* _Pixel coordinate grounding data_
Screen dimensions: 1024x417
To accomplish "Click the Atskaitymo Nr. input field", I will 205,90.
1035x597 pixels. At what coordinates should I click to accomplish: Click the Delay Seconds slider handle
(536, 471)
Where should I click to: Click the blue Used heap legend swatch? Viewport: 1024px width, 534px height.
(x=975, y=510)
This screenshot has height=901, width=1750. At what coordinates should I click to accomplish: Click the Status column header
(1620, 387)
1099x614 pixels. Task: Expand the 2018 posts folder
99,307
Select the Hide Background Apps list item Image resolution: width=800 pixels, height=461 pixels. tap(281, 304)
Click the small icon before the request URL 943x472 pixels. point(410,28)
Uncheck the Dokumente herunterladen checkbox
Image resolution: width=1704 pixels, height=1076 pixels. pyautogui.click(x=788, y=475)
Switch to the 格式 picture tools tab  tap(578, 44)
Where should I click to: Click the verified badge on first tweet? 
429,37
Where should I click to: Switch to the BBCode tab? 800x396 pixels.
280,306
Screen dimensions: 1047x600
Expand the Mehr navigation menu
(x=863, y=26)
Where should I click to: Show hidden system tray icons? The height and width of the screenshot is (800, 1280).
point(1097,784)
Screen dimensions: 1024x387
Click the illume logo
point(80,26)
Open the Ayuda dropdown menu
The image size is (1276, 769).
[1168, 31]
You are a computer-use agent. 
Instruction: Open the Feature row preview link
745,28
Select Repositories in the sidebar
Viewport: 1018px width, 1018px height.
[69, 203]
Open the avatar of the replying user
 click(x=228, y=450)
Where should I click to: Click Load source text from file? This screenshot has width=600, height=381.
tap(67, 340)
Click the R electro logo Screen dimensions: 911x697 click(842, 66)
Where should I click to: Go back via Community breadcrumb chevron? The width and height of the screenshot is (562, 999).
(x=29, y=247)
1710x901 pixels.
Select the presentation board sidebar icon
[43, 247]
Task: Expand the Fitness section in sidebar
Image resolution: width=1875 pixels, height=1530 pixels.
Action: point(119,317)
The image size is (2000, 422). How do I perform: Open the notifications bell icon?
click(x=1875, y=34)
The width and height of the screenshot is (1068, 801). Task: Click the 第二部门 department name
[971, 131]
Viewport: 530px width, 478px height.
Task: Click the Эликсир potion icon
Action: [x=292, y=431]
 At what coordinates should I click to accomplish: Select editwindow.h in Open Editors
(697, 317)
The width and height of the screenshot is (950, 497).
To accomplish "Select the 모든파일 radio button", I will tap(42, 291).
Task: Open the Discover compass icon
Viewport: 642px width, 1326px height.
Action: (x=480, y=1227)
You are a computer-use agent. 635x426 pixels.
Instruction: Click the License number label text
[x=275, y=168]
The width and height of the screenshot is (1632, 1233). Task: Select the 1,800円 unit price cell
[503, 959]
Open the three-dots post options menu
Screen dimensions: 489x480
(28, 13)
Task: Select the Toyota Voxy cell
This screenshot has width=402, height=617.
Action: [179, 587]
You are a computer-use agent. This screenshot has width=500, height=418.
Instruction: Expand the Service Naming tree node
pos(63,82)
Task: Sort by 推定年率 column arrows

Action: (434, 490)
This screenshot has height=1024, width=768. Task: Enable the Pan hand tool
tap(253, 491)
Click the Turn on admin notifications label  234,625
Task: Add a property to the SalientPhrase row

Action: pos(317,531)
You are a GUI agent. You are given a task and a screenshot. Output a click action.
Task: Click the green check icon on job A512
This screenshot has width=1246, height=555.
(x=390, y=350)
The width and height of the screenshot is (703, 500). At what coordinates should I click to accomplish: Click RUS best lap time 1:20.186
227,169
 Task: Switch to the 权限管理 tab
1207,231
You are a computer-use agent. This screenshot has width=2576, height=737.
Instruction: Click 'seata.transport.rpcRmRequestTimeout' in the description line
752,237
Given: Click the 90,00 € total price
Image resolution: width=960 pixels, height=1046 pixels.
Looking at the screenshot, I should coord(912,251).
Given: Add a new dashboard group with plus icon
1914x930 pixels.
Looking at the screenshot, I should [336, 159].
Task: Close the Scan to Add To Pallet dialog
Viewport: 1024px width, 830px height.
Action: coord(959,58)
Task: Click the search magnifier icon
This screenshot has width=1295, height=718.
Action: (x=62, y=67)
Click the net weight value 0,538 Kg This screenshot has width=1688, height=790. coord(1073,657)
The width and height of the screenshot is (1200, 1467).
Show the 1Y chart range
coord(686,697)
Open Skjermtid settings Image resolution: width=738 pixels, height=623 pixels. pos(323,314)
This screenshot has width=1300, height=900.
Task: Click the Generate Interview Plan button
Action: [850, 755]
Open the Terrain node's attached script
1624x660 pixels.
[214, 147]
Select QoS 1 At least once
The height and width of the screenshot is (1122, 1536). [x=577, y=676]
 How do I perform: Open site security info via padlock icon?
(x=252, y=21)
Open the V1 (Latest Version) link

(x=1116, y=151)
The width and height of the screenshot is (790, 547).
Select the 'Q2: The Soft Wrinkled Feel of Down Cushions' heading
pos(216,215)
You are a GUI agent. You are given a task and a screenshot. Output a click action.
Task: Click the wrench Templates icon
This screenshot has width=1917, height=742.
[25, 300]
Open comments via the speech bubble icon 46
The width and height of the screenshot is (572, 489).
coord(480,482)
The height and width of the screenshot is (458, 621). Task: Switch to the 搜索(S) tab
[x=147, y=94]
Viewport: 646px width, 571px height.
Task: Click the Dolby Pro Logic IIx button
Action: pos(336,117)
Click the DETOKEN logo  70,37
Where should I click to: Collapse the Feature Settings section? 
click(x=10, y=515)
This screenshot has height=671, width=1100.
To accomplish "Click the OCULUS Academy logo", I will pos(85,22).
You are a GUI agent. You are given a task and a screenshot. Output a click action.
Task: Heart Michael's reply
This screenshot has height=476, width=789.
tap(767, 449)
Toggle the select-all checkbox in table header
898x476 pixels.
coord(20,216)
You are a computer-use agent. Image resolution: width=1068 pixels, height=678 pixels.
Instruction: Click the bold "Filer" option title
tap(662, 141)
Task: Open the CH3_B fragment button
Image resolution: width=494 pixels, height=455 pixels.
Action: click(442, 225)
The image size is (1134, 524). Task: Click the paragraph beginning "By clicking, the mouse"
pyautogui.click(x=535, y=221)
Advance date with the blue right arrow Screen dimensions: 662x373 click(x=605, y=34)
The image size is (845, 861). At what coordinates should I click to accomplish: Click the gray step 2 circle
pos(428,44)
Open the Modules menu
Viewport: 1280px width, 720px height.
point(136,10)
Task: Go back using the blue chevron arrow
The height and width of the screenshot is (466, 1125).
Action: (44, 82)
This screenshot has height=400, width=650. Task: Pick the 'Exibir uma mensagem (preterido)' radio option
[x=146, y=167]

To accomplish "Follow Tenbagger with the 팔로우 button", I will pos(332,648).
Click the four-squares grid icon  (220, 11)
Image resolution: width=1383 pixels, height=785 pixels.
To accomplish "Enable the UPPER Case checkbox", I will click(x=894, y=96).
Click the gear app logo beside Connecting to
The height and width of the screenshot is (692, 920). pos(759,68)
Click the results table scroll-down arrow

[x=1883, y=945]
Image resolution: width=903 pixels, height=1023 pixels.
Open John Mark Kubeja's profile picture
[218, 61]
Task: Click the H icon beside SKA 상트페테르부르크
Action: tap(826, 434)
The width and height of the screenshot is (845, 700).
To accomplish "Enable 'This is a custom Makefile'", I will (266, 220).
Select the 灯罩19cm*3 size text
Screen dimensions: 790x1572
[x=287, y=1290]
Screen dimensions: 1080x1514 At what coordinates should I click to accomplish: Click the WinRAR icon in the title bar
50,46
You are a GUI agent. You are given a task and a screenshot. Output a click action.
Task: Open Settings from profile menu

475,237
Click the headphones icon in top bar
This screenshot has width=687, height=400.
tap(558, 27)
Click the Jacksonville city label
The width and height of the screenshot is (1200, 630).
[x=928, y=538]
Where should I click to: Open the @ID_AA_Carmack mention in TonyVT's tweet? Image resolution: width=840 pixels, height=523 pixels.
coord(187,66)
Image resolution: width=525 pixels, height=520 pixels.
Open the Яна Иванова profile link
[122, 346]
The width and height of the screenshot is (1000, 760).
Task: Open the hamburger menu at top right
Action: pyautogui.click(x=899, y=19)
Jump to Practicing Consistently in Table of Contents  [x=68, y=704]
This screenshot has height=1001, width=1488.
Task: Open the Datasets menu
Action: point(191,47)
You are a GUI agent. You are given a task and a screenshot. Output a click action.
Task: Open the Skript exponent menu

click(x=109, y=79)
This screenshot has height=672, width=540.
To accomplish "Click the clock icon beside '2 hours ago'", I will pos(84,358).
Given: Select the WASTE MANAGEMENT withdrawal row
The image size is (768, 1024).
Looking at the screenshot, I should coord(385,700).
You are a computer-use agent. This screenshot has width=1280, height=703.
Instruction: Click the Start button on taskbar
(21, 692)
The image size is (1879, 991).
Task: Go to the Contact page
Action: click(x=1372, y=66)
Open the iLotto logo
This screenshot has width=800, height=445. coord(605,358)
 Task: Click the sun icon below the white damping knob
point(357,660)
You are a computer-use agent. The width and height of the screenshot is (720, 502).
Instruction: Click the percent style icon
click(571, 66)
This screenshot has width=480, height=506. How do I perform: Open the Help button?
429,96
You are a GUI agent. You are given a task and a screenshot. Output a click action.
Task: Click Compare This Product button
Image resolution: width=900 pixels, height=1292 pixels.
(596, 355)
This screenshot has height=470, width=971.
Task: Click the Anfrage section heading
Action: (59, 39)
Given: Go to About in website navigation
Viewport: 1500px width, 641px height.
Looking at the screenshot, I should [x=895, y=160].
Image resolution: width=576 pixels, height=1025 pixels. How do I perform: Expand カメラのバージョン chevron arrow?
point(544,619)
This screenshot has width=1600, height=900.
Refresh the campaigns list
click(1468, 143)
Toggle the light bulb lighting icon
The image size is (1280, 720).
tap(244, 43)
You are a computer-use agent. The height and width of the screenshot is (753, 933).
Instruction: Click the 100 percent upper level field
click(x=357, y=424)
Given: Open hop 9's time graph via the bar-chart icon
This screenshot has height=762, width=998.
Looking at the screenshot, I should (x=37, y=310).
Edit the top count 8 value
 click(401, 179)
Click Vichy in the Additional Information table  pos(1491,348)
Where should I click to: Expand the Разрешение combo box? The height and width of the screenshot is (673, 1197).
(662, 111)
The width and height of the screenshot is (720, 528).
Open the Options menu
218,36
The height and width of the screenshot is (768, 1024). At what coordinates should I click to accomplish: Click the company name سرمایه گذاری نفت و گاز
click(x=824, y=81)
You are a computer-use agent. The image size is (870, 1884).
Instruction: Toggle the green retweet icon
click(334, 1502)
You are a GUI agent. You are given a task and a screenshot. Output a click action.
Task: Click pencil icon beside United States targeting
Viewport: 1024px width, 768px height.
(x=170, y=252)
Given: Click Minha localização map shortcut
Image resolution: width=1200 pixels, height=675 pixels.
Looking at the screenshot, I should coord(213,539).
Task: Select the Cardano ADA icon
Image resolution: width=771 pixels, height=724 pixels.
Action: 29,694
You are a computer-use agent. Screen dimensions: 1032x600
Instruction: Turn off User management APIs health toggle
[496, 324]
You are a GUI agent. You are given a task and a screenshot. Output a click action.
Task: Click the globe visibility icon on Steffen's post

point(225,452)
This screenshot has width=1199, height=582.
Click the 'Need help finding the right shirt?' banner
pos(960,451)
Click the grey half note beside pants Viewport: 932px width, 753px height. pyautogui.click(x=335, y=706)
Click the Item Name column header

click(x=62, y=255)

* _REQUIRED ACTION_
The line containing "Edit the top count 8 value" and every line after it, through the end of the records, should be repeated exactly and alone.

* _WORKED SOLUTION_
Edit the top count 8 value
 click(401, 179)
Click Vichy in the Additional Information table  pos(1491,348)
Where should I click to: Expand the Разрешение combo box? The height and width of the screenshot is (673, 1197).
(662, 111)
The width and height of the screenshot is (720, 528).
Open the Options menu
218,36
The height and width of the screenshot is (768, 1024). At what coordinates should I click to accomplish: Click the company name سرمایه گذاری نفت و گاز
click(x=824, y=81)
You are a computer-use agent. The image size is (870, 1884).
Instruction: Toggle the green retweet icon
click(334, 1502)
You are a GUI agent. You are given a task and a screenshot. Output a click action.
Task: Click pencil icon beside United States targeting
Viewport: 1024px width, 768px height.
(x=170, y=252)
Given: Click Minha localização map shortcut
Image resolution: width=1200 pixels, height=675 pixels.
Looking at the screenshot, I should coord(213,539).
Task: Select the Cardano ADA icon
Image resolution: width=771 pixels, height=724 pixels.
Action: 29,694
You are a computer-use agent. Screen dimensions: 1032x600
Instruction: Turn off User management APIs health toggle
[496, 324]
You are a GUI agent. You are given a task and a screenshot. Output a click action.
Task: Click the globe visibility icon on Steffen's post

point(225,452)
This screenshot has width=1199, height=582.
Click the 'Need help finding the right shirt?' banner
pos(960,451)
Click the grey half note beside pants Viewport: 932px width, 753px height. pyautogui.click(x=335, y=706)
Click the Item Name column header

click(x=62, y=255)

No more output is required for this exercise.